Resident Evil: Extinction was the third movie in a series that may surprise a lot of people by not only being very good in a pure popcorn pleasure way but by also being, arguably, the best of the bunch.
There are less nods to the franchise here, beyond the basic overall story arch and a few characters (Ali Larter appears as Claire Redfield while Oded Fehr and Mike Epps return alongside, obviously, Milla Jovovich), but there are new revelations and twists that tie up the whole series and point the way towards a very satisfying conclusion.
After an intriguing opening sequence we are briefed on the situation as it is now: the infection could not be contained and has subsequently ravaged the world and it’s populace. People struggle to survive in arid conditions while the zombies thrive. Some of the survivors include a convoy “led” by Claire Redfield and you just know that it’s only a matter of time until they meet up with Alice. Added into the mix this time around are even more “mad scientist” moments, savage people trying to trick innocent victims and some genetically-altered “super-zombies” who move quicker, possess greater strength and are even supposed to have a bit more intelligence. Luckily, Alice has some more tricks up her sleeve too thanks to the scientists who made the mistake of letting her slip through their fingers.
Directed by Russell Mulcahy, this is a vast improvement over the previous movie in the series and almost makes for a great standalone entry into the apocalyptic horror subgenre. The acting is a notch above the previous entries, the effects work consistently impresses and the story actually comes together in a way that, while not brain-bustingly ingenious, certainly provides a little bit more food for thought than some “popcorn” flicks.

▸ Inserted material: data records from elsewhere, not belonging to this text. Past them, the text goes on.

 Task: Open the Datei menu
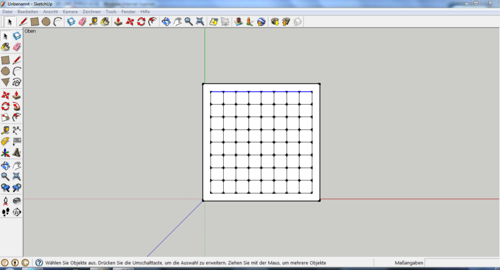tap(8, 12)
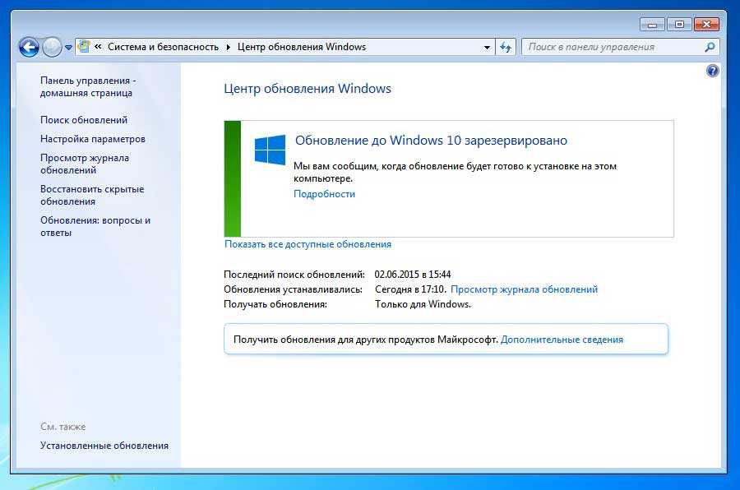Screen dimensions: 740x490
Task: Expand the « breadcrumb chevron in address bar
Action: 99,47
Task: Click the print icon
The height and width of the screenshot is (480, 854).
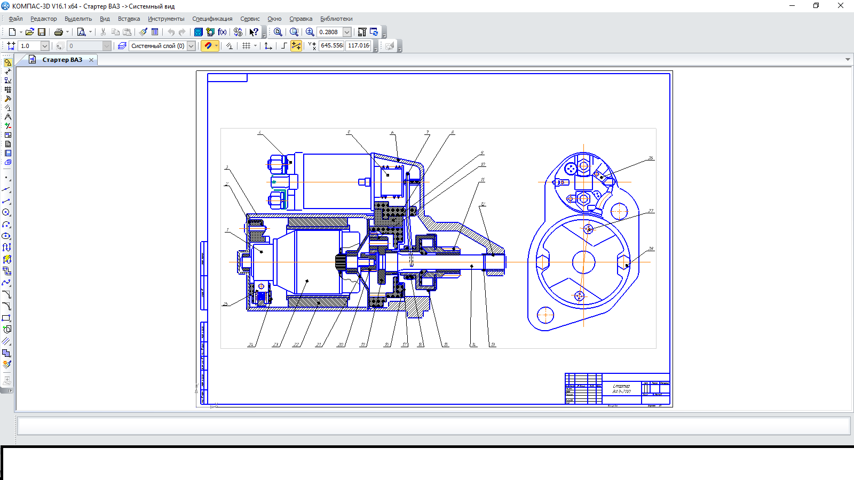Action: tap(59, 32)
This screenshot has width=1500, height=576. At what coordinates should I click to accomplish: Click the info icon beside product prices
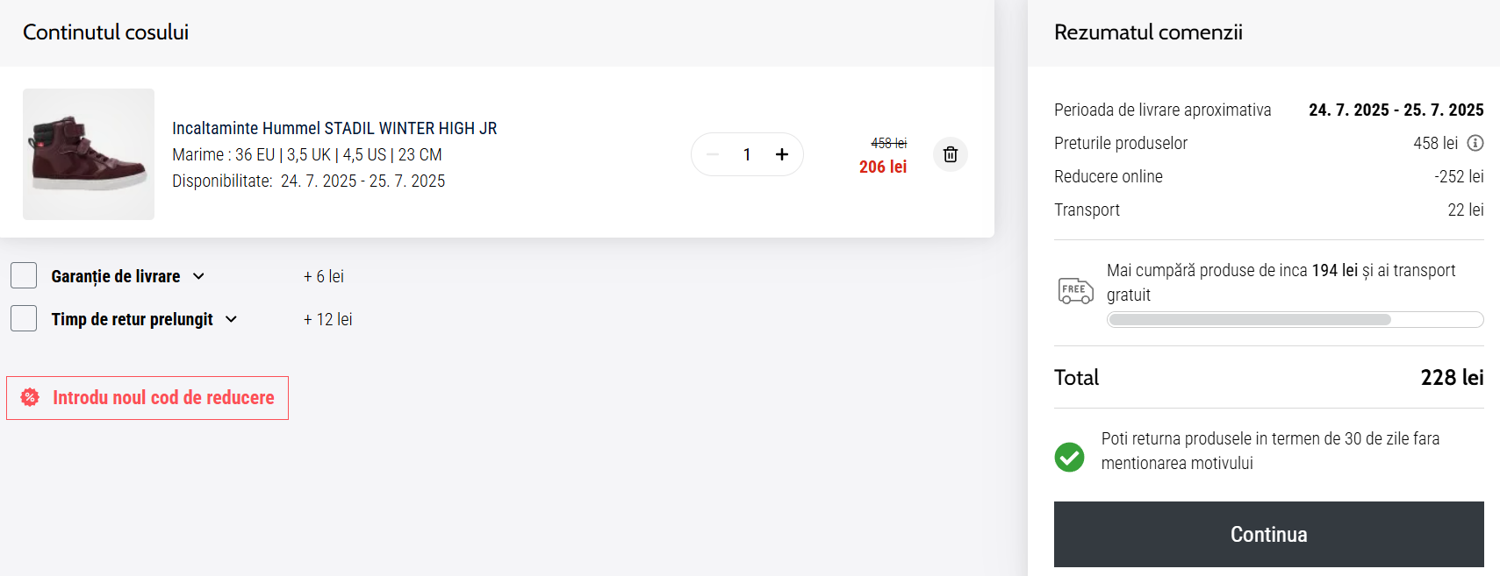pos(1475,143)
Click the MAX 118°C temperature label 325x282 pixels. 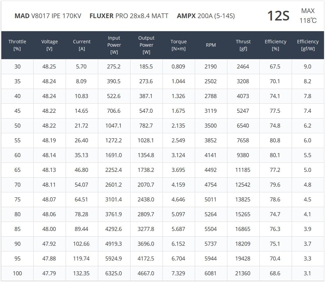[x=308, y=16]
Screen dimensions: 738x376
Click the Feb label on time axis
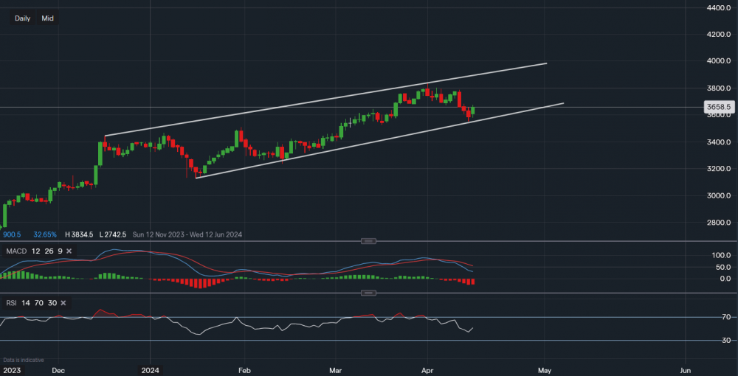click(245, 369)
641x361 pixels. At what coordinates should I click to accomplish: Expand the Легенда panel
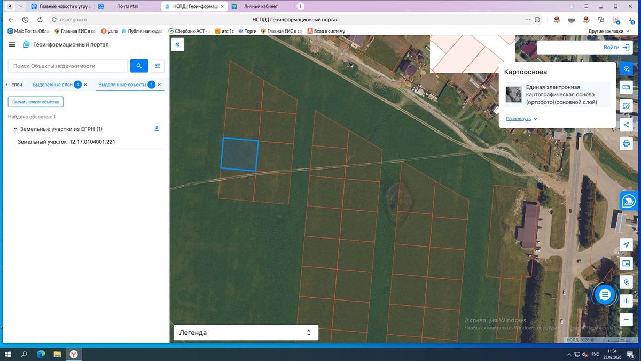pos(246,333)
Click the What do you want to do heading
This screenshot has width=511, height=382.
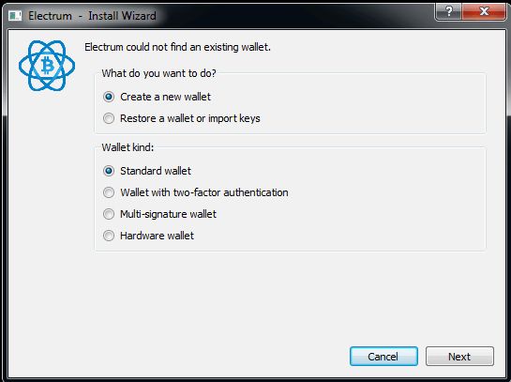pos(158,73)
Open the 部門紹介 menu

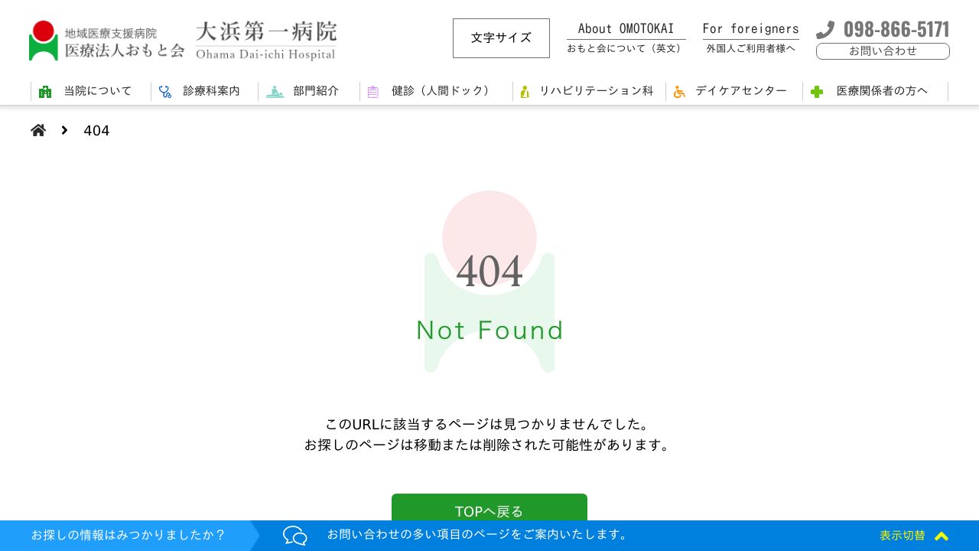[x=315, y=91]
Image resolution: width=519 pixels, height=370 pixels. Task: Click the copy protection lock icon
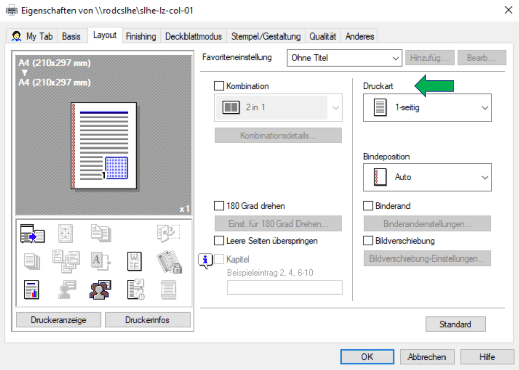point(168,262)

A great movie in it’s own right and a decent film for the fans of both the games and the previous instalments. It receives a deserved 8/10.
Resident Evil: Degeneration is a separate entity from the live-action Resident Evil trilogy of movies but it looks like this film will appeal to the gamer fans more than anyone else.
The plot is . . . . . . well, it’s familiar to all who have played the game series from part one to it’s latest incarnation. A big chemical (bio-chemical?) corporation gets it’s hands on the latest virus and thinks it can handle the power of it. It can’t so it’s left to others (Claire Redfield and Leon S. Kennedy, two characters well-known to fans of the games . . . . yes, Claire Redfield was in the third live-action movie but this is the pixelated Claire and so gets to have much more baggage thanks to her participation in the game storylines) to clean up the mess.
You know when you play a video game and it has those fantastic storyline moments in between the gameplay nowadays? Well, this movie seems to be made up solely of those moments. I kept wanting to pick up a joypad and start shooting some zombies. Maybe that was the whole point but it makes for an end result that’s ultimately disappointing.
A few moments (a spectacular airplane crash springs to mind) end up changing the landscape and leaving the environment looking just like the starting point for an exciting game level.
Director Makoto Kamiya seems to do good enough for Resident Evil fans (judging by the love I have seen this film receive) but he certainly has a long way to go before he can do enough for movie lovers. Only 5/10, I’m afraid.
Perhaps the fourth live-action movie will surprise us all by pleasing everyone and providing some genuinely impressive visuals or perhaps, as I worry may happen, it may turn a decent trilogy into a below-average tetralogy. Only time will tell.